Jeanne d’Arc, en effet, a double vie ; dès l’origine des choses, s’étend au-dessus d’elle une double influence de paganisme et de christianisme dont elle ne se défera plus jamais : cet arbre des fées plein de sortilèges, placé près de la chapelle, et dont l’ombre la berce endormie pendant que des voix lui parlent, cette source que hantent les sirènes et qu’elle écoute bruire en filant au frais sa quenouille, ne dirait-on pas les deux principes apostés là dès le commencement à cette fin de fournir plus tard à la discussion des armes pour et contre ? Secours du ciel ou de l’enfer, miracle, en deçà du canal, sortilège au-delà !

Le merveilleux ! Mais il n’y a que cela dans cette histoire ; elle est la vierge de délivrance promise depuis des siècles ; sainte Brigitte de Normandie, sainte Catherine de Sienne l’ont annoncée et comme il faut toujours que la magie s’amalgame au sujet, le vieux Merlin, du fond de sa nécromancie, l’avait prédite.
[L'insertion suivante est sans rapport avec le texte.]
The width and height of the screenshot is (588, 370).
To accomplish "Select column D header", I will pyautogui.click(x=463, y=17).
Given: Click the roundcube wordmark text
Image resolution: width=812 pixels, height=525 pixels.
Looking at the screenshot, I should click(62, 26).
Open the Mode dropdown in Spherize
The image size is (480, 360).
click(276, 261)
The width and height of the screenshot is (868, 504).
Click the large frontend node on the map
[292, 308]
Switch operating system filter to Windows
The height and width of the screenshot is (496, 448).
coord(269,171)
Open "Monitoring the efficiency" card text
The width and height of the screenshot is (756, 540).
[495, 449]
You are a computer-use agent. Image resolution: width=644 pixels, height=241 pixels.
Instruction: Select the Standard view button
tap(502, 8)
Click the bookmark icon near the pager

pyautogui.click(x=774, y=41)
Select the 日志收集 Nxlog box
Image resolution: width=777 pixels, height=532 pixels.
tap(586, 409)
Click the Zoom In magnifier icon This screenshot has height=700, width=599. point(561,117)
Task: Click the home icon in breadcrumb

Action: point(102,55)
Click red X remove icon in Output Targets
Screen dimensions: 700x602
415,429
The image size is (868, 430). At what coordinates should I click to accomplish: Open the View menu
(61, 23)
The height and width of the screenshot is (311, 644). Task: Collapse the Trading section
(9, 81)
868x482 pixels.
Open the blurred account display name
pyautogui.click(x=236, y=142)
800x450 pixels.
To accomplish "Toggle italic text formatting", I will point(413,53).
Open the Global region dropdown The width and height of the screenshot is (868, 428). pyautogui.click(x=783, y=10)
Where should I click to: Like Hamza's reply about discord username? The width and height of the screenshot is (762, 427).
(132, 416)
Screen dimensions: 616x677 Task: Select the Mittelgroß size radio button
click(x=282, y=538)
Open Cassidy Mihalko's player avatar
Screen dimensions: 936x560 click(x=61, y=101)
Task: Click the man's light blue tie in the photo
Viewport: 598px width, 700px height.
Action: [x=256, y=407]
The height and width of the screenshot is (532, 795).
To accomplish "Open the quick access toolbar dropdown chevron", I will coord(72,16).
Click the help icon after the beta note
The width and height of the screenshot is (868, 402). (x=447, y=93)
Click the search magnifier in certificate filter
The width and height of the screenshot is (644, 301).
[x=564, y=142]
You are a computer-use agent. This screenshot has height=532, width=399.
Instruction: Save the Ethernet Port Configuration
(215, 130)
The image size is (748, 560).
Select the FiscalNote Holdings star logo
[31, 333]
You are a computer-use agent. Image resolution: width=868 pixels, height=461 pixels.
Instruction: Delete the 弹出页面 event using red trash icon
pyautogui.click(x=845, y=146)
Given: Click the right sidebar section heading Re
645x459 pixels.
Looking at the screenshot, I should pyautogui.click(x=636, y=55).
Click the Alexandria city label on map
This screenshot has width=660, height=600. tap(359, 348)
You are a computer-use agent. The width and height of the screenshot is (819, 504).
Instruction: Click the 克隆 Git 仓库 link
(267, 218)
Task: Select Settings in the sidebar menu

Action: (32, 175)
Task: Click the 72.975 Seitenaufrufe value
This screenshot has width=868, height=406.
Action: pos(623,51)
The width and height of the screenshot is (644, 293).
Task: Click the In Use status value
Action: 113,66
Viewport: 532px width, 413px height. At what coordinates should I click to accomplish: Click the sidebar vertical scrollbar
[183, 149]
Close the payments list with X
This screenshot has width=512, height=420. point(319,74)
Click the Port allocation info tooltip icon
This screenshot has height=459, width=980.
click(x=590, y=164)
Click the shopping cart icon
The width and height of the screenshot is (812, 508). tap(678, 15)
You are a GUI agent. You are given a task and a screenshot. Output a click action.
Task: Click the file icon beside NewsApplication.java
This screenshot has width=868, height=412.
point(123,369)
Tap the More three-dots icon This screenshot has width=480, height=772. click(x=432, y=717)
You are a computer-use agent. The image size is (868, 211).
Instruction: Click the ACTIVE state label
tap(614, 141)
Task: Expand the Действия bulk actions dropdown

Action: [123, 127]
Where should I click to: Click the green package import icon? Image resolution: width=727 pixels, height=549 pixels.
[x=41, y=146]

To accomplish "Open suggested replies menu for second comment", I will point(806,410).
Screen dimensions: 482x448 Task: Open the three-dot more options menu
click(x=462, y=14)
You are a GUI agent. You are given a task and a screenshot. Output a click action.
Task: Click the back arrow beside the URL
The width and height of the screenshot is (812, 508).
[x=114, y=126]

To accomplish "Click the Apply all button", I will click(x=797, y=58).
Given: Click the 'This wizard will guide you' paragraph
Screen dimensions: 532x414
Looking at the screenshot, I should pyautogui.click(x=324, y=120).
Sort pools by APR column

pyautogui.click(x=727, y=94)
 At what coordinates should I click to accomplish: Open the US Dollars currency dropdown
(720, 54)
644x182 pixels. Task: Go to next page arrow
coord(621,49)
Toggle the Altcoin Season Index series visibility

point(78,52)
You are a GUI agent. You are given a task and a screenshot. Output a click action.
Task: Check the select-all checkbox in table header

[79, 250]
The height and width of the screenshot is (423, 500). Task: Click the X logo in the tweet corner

Sans prétendre, en aucune façon, me piquer de théologie, il m’a toujours paru que, même en dehors de la raison politique, cette circonstance a dû compter aux yeux de l’église pour empêcher la canonisation officielle. Tout le monde sait que l’évêque d’Orléans en avait fait sa cause et que son zélantisme n’a rien produit. Cela devait être ; nous admirons et vénérons Jeanne d’Arc, elle est pour nous plus qu’une sainte, mais il nous faut bien aussi tenir compte des scrupules qui conseillent aux âmes croyantes l’abstention en présence du double courant où cette grande mémoire fut et sera toujours ballottée. Il y a du louche et de l’oblique, et comme si ce n’était pas assez du renom de magicienne qui l’atteignit dans le passé, voici maintenant que les clubs révolutionnaires s’emparent d’elle et vont achever de la compromettre.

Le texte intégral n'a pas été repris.